- Problem requirements -
Give back all the data exactly, line by line.
□ □ □ □
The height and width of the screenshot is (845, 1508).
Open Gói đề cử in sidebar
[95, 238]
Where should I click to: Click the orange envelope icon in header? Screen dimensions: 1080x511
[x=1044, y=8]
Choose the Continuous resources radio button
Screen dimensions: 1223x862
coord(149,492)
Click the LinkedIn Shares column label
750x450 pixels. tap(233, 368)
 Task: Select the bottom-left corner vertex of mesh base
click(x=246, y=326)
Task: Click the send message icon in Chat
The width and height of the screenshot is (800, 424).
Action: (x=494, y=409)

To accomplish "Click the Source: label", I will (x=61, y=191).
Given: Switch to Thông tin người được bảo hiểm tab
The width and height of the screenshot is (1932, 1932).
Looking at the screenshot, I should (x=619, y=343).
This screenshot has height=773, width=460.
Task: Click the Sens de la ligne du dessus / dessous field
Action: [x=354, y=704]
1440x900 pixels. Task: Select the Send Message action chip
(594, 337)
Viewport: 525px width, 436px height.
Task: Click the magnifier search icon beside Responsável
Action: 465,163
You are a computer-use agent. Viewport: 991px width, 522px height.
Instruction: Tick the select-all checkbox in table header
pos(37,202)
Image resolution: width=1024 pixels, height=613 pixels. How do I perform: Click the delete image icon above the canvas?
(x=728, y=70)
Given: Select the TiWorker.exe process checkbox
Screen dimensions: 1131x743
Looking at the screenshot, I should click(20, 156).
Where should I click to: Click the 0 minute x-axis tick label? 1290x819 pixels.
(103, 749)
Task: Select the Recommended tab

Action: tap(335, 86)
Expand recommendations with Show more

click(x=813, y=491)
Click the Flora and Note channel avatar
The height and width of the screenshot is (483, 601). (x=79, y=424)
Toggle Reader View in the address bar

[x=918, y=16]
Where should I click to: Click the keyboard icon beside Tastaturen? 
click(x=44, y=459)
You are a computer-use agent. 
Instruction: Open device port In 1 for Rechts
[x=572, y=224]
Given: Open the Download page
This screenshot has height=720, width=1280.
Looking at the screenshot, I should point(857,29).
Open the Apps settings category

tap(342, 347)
□ □ □ □
- Written answer -
The height and width of the screenshot is (845, 1508).
Open Gói đề cử in sidebar
[95, 238]
Where should I click to: Click the orange envelope icon in header? Screen dimensions: 1080x511
[x=1044, y=8]
Choose the Continuous resources radio button
Screen dimensions: 1223x862
coord(149,492)
Click the LinkedIn Shares column label
750x450 pixels. tap(233, 368)
 Task: Select the bottom-left corner vertex of mesh base
click(x=246, y=326)
Task: Click the send message icon in Chat
The width and height of the screenshot is (800, 424).
Action: (x=494, y=409)

To accomplish "Click the Source: label", I will (x=61, y=191).
Given: Switch to Thông tin người được bảo hiểm tab
The width and height of the screenshot is (1932, 1932).
Looking at the screenshot, I should (x=619, y=343).
This screenshot has height=773, width=460.
Task: Click the Sens de la ligne du dessus / dessous field
Action: [x=354, y=704]
1440x900 pixels. Task: Select the Send Message action chip
(594, 337)
Viewport: 525px width, 436px height.
Task: Click the magnifier search icon beside Responsável
Action: 465,163
You are a computer-use agent. Viewport: 991px width, 522px height.
Instruction: Tick the select-all checkbox in table header
pos(37,202)
Image resolution: width=1024 pixels, height=613 pixels. How do I perform: Click the delete image icon above the canvas?
(x=728, y=70)
Given: Select the TiWorker.exe process checkbox
Screen dimensions: 1131x743
Looking at the screenshot, I should click(20, 156).
Where should I click to: Click the 0 minute x-axis tick label? 1290x819 pixels.
(103, 749)
Task: Select the Recommended tab

Action: tap(335, 86)
Expand recommendations with Show more

click(x=813, y=491)
Click the Flora and Note channel avatar
The height and width of the screenshot is (483, 601). (x=79, y=424)
Toggle Reader View in the address bar

[x=918, y=16]
Where should I click to: Click the keyboard icon beside Tastaturen? 
click(x=44, y=459)
You are a computer-use agent. 
Instruction: Open device port In 1 for Rechts
[x=572, y=224]
Given: Open the Download page
This screenshot has height=720, width=1280.
Looking at the screenshot, I should point(857,29).
Open the Apps settings category

tap(342, 347)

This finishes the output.